■ PROBLEM STATEMENT
Copy out the lines between the one containing "Tap the share icon" and the one containing "Action: (828, 315)", inclusive, swapping every "At what coordinates should I click to accomplish" for "Where should I click to" and leaving everything else unchanged.

--- BEGIN DATA PROVIDED ---

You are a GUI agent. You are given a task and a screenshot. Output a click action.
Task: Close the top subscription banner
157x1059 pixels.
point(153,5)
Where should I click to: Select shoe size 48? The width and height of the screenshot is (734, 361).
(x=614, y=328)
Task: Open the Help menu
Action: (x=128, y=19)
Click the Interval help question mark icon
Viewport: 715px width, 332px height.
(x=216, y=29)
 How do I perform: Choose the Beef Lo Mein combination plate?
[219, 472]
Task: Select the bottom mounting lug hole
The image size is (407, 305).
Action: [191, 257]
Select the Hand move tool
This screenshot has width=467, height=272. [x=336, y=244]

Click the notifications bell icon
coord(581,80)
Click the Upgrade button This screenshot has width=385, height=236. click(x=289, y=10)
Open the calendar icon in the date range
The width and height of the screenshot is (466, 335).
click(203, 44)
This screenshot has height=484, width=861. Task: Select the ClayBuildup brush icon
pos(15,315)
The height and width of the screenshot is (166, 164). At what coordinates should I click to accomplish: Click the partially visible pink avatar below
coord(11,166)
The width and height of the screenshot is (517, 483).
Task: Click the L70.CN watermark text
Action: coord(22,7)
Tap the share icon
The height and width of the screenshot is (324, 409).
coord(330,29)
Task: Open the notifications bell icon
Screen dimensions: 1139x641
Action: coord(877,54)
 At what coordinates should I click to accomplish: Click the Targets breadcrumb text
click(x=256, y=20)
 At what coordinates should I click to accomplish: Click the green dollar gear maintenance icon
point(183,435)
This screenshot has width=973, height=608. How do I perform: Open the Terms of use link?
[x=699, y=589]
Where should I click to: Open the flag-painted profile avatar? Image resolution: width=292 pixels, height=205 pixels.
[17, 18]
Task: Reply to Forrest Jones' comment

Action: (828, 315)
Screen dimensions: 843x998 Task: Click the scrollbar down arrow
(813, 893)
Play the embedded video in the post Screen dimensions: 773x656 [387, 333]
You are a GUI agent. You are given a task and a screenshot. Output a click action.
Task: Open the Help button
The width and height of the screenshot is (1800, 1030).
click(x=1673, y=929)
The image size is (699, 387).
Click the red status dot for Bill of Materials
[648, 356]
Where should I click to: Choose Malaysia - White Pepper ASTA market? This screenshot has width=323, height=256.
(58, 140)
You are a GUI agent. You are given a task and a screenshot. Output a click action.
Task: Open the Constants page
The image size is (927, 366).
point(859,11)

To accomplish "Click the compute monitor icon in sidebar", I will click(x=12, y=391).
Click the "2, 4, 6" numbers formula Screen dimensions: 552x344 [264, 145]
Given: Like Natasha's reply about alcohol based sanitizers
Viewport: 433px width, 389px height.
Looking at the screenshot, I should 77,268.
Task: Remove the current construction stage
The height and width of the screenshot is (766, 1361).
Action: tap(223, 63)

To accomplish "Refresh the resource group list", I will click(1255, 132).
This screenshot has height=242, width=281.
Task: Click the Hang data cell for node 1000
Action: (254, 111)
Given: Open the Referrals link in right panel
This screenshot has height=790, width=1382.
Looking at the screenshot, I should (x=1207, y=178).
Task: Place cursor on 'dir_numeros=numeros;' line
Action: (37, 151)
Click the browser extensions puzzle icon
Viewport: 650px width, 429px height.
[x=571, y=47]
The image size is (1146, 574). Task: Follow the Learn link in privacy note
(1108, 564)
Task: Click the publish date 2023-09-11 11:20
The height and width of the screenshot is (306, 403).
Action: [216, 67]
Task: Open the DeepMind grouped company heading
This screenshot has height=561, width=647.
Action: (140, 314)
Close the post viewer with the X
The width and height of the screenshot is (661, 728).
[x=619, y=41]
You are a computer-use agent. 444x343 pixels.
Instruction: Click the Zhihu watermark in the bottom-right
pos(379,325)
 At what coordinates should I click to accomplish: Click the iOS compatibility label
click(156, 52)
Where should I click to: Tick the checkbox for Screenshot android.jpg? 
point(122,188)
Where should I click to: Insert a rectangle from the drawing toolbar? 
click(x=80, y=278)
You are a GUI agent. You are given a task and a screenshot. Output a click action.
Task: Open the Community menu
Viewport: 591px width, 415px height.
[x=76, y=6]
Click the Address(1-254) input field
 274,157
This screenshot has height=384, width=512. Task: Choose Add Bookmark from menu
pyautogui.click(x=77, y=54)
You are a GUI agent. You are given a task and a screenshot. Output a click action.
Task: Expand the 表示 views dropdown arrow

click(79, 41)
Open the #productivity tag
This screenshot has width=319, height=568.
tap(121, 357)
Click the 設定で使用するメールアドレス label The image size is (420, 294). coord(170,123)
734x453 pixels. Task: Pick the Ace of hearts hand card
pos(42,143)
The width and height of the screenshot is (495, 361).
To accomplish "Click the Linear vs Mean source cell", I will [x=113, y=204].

--- END DATA PROVIDED ---

■ WRITTEN RESPONSE
Tap the share icon
The height and width of the screenshot is (324, 409).
coord(330,29)
Task: Open the notifications bell icon
Screen dimensions: 1139x641
Action: coord(877,54)
 Where should I click to: Click the Targets breadcrumb text
click(x=256, y=20)
 Where should I click to: Click the green dollar gear maintenance icon
point(183,435)
This screenshot has width=973, height=608. How do I perform: Open the Terms of use link?
[x=699, y=589]
Where should I click to: Open the flag-painted profile avatar? Image resolution: width=292 pixels, height=205 pixels.
[17, 18]
Task: Reply to Forrest Jones' comment

Action: (828, 315)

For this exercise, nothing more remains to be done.